Which brings us to the 20th Congressional District. Today The Poughkeepsie Journal put up a live Webcast of a debate between Republican candidate Jim Tedisco and Democrat Scott Murphy, which PlanetAlbany watched so you don't have to. (Actually, it was better than last week's excruciating first debate.) Tedisco opened with his shtick about being from a blue-collar family, the son of a foundry worker, and then returned to it later in the debate, at which point it struck me that he really means it. His father died of stomach cancer after 40 years on the job, Tedisco said, and his widowed mother didn't qualify for pension benefits, and so has had to live on her Social Security income. Tedisco has also called that foundry "hell on earth," and I wonder how his attitude went over with General Electric Co., which employed Tedisco's father, as it has employed and laid off many thousands of other people in Tedisco's home town of Schenectady. Tedisco used that background to defend his position of ruling out Social Security benefit cuts. Murphy, in saying he was open to "minor tweaks" in the system, sounded more fiscally responsible. On the other hand, Tedisco gave some support to Gov. Paterson's sensible proposal to create a Tier 5 in the state pension system, to try to restrain future costs. He was weak on specific citations of federal budget cuts he could live with, mentioning a couple of very minor items (one costing $2 million and another $1.7 million) along with passing a line-item veto that President Obama could use (Murphy also backed a line-item veto. Neither candidate mentioned potential constitutional problems with that.). Tedisco did say he would propose legislation to claw back about $18 billion inappropriately spent on bonuses and junkets by companies benefiting from the federal bailouts. That's a populist, unRepublican proposal, which doesn't make it a bad idea.
Murphy also claimed blue-collar roots. He's the son of a postal worker, and his wife comes from a big dairy farming family, he keeps telling us. But Murphy also let slip in his closing statement that he went to Harvard (Tedisco's alma mater, which he didn't mention, is Union College). Murphy sought to come across as the sensible bourgeois technocrat. He also had some good local material, about organic farms in Columbia County and so forth, that could play well. Another line in his closing statement -- "You've got to fight hard but you've also got to work together" -- struck me as a jab against Tedisco's fight-for-you persona, and an appeal to moderates who may be turned off by harsh rhetoric and want constructive solutions to grave problems.
The newspaper deserves credit for hosting the event, but I thought some of the questions were slanted against Tedisco -- on one occasion for good reason, when they put him on the spot about his opposition to tax increases on the rich. In other exchanges, though, such as on the stimulus and the similarity between earmarks (which Tedisco called for reducing) and state member items, the hostile questioning worked in the Republican's favor.
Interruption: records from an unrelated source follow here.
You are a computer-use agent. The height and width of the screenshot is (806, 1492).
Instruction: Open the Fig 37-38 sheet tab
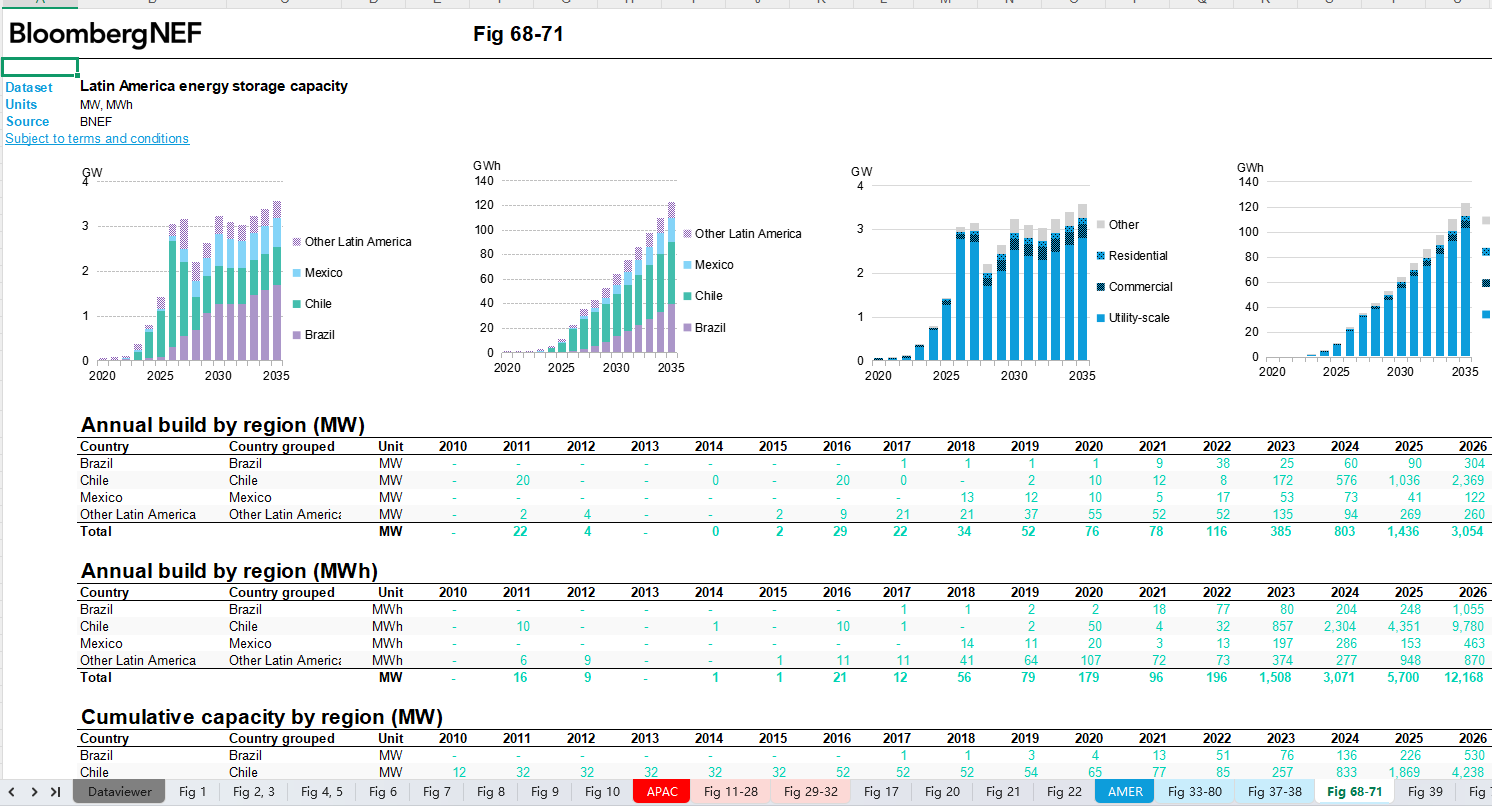tap(1273, 792)
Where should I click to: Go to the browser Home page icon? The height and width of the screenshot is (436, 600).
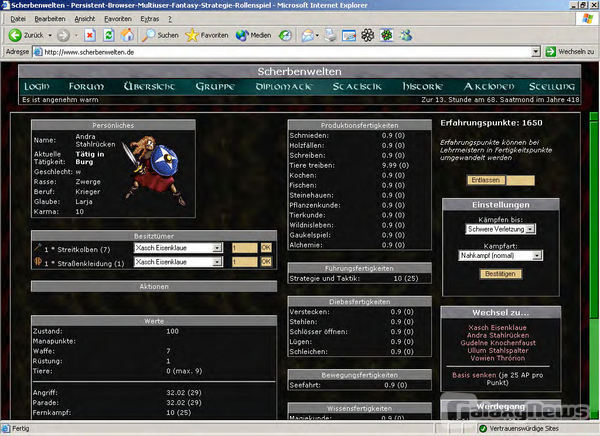[x=127, y=34]
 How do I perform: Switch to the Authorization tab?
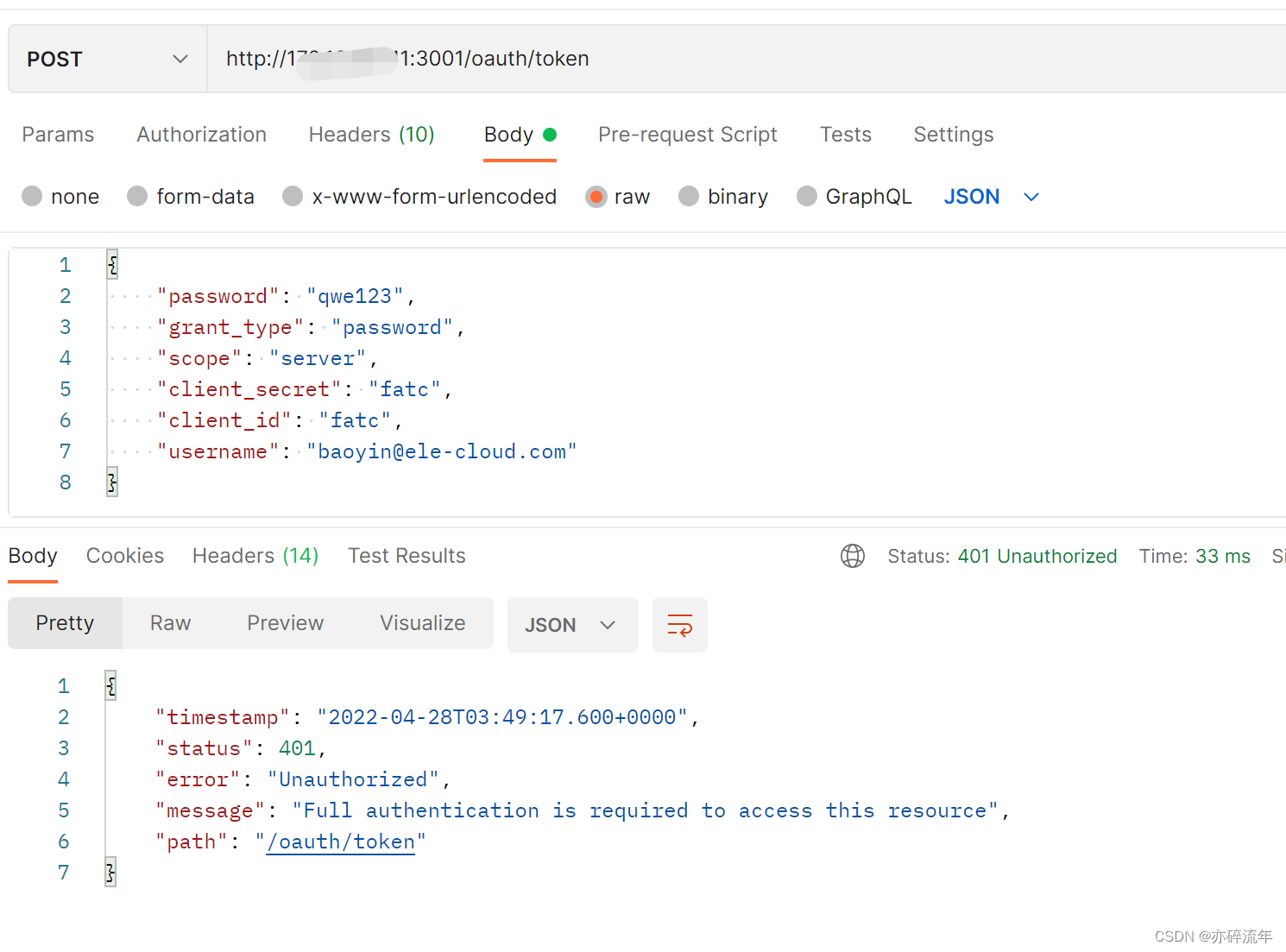[201, 135]
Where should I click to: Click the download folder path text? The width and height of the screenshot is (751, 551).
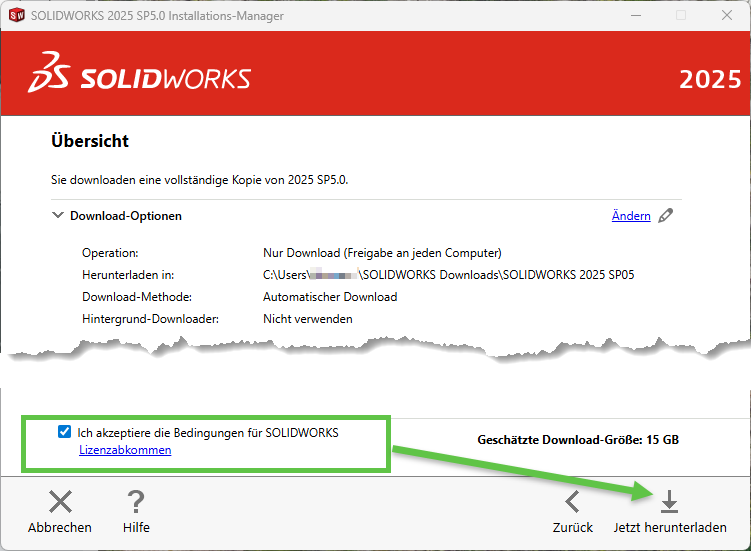[448, 275]
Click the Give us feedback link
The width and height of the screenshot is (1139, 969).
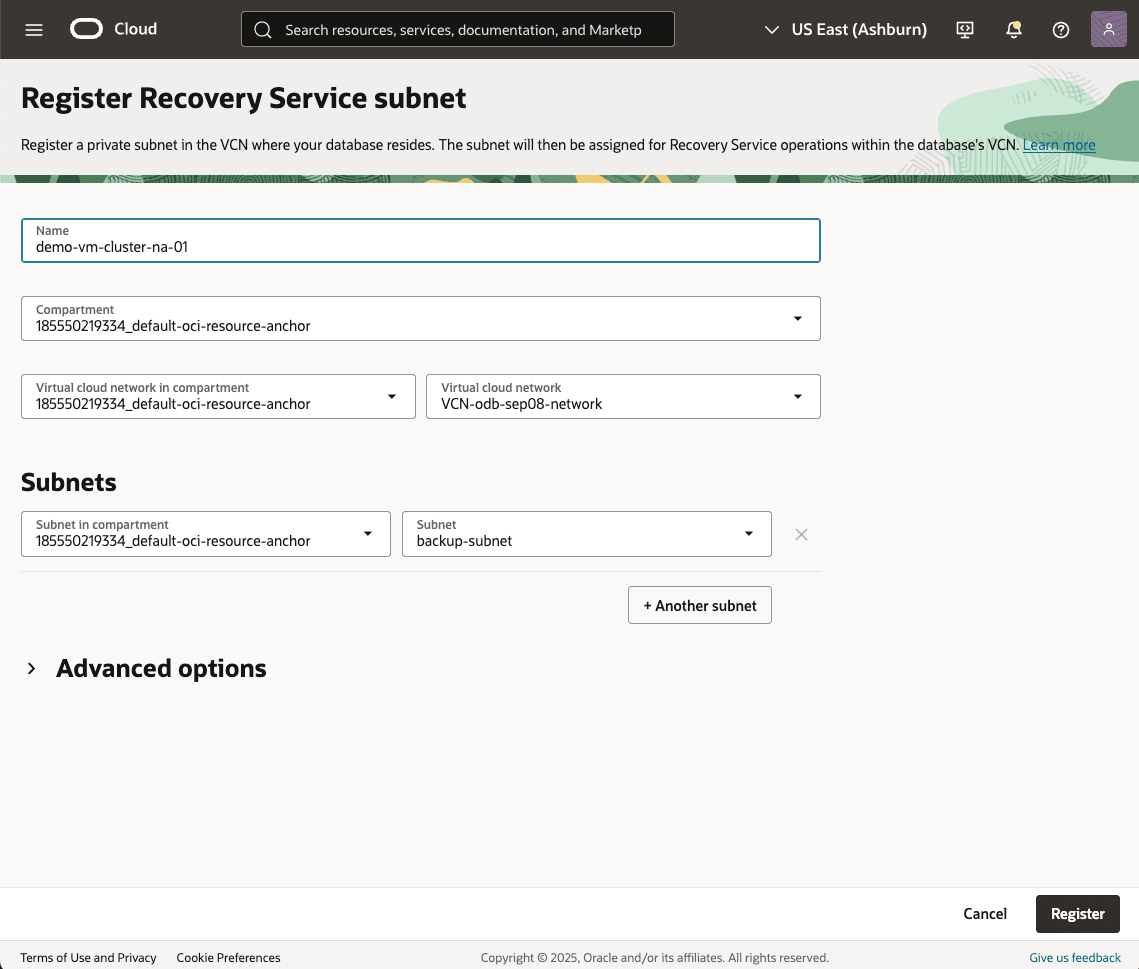[1075, 957]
He was able to respond effectively when knocked off his stride (which may something about the shortcomings of the strategy he went in with; there are a lot of moderate, bourgeois votes he needs to win). Sometimes the questioners weren't so much biased against Tedisco as pompously condescending and phonily populist, as when someone asked the candidates -- and pressed the point -- the old chestnut about whether they knew the price of bread and milk. Way to play gotcha, guys. See you in the unemployment line.
"Sometimes the questioners weren't so much biased against Tedisco as pompously condescending and phonily populist"
Sometimes truth is more ironic than fiction.
Posted by: Brian | March 09, 2009 at 04:13 PM
It may help in providing a link to webcast in question or its transcript. It can serve for your readers to verify what your intrepretations but also provide access in helping them become a better informed citizen, possiblely influencing their vote.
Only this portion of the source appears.